■ **Collected data**:
========

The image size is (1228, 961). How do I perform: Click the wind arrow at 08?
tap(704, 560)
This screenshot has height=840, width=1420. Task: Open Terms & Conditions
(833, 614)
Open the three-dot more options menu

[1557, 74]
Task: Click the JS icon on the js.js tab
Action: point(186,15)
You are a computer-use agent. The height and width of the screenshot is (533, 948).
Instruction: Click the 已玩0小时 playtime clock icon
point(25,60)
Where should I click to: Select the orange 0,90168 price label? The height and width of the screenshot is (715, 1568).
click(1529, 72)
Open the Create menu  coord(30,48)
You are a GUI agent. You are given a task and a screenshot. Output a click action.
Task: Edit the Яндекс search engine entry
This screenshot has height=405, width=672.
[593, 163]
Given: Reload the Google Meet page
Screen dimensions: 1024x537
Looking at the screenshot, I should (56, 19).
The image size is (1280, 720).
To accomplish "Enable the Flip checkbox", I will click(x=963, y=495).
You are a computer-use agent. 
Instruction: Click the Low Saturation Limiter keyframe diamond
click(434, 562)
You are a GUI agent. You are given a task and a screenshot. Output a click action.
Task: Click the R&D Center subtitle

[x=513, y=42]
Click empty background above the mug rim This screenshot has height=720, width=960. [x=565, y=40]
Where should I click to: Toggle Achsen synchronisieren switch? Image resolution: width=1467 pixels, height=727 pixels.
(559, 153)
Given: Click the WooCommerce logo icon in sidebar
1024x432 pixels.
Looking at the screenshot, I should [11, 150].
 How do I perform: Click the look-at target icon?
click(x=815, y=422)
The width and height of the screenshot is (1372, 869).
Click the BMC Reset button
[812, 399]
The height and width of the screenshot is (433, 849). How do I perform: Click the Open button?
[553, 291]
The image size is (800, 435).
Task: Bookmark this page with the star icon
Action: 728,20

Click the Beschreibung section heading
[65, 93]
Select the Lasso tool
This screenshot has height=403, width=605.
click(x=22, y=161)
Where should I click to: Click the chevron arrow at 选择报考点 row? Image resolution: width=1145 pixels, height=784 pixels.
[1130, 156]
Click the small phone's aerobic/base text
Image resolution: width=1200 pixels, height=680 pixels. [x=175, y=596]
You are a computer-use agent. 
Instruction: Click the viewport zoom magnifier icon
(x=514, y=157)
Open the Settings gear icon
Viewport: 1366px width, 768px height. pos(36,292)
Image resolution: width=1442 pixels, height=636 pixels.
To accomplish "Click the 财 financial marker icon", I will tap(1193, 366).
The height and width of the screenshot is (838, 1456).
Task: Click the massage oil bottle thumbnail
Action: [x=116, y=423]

========

■ **What you need to do**:
Give the entries again in full, exactly as they are written.

■ **Response to this exercise**:
The image size is (1228, 961). How do I perform: Click the wind arrow at 08?
tap(704, 560)
This screenshot has height=840, width=1420. Task: Open Terms & Conditions
(833, 614)
Open the three-dot more options menu

[1557, 74]
Task: Click the JS icon on the js.js tab
Action: point(186,15)
You are a computer-use agent. The height and width of the screenshot is (533, 948).
Instruction: Click the 已玩0小时 playtime clock icon
point(25,60)
Where should I click to: Select the orange 0,90168 price label? The height and width of the screenshot is (715, 1568).
click(1529, 72)
Open the Create menu  coord(30,48)
You are a GUI agent. You are given a task and a screenshot. Output a click action.
Task: Edit the Яндекс search engine entry
This screenshot has height=405, width=672.
[593, 163]
Given: Reload the Google Meet page
Screen dimensions: 1024x537
Looking at the screenshot, I should (56, 19).
The image size is (1280, 720).
To accomplish "Enable the Flip checkbox", I will click(x=963, y=495).
You are a computer-use agent. 
Instruction: Click the Low Saturation Limiter keyframe diamond
click(434, 562)
You are a GUI agent. You are given a task and a screenshot. Output a click action.
Task: Click the R&D Center subtitle

[x=513, y=42]
Click empty background above the mug rim This screenshot has height=720, width=960. [x=565, y=40]
Where should I click to: Toggle Achsen synchronisieren switch? Image resolution: width=1467 pixels, height=727 pixels.
(559, 153)
Given: Click the WooCommerce logo icon in sidebar
1024x432 pixels.
Looking at the screenshot, I should [11, 150].
 How do I perform: Click the look-at target icon?
click(x=815, y=422)
The width and height of the screenshot is (1372, 869).
Click the BMC Reset button
[812, 399]
The height and width of the screenshot is (433, 849). How do I perform: Click the Open button?
[553, 291]
The image size is (800, 435).
Task: Bookmark this page with the star icon
Action: 728,20

Click the Beschreibung section heading
[65, 93]
Select the Lasso tool
This screenshot has height=403, width=605.
click(x=22, y=161)
Where should I click to: Click the chevron arrow at 选择报考点 row? Image resolution: width=1145 pixels, height=784 pixels.
[1130, 156]
Click the small phone's aerobic/base text
Image resolution: width=1200 pixels, height=680 pixels. [x=175, y=596]
You are a computer-use agent. 
Instruction: Click the viewport zoom magnifier icon
(x=514, y=157)
Open the Settings gear icon
Viewport: 1366px width, 768px height. pos(36,292)
Image resolution: width=1442 pixels, height=636 pixels.
To accomplish "Click the 财 financial marker icon", I will tap(1193, 366).
The height and width of the screenshot is (838, 1456).
Task: Click the massage oil bottle thumbnail
Action: [x=116, y=423]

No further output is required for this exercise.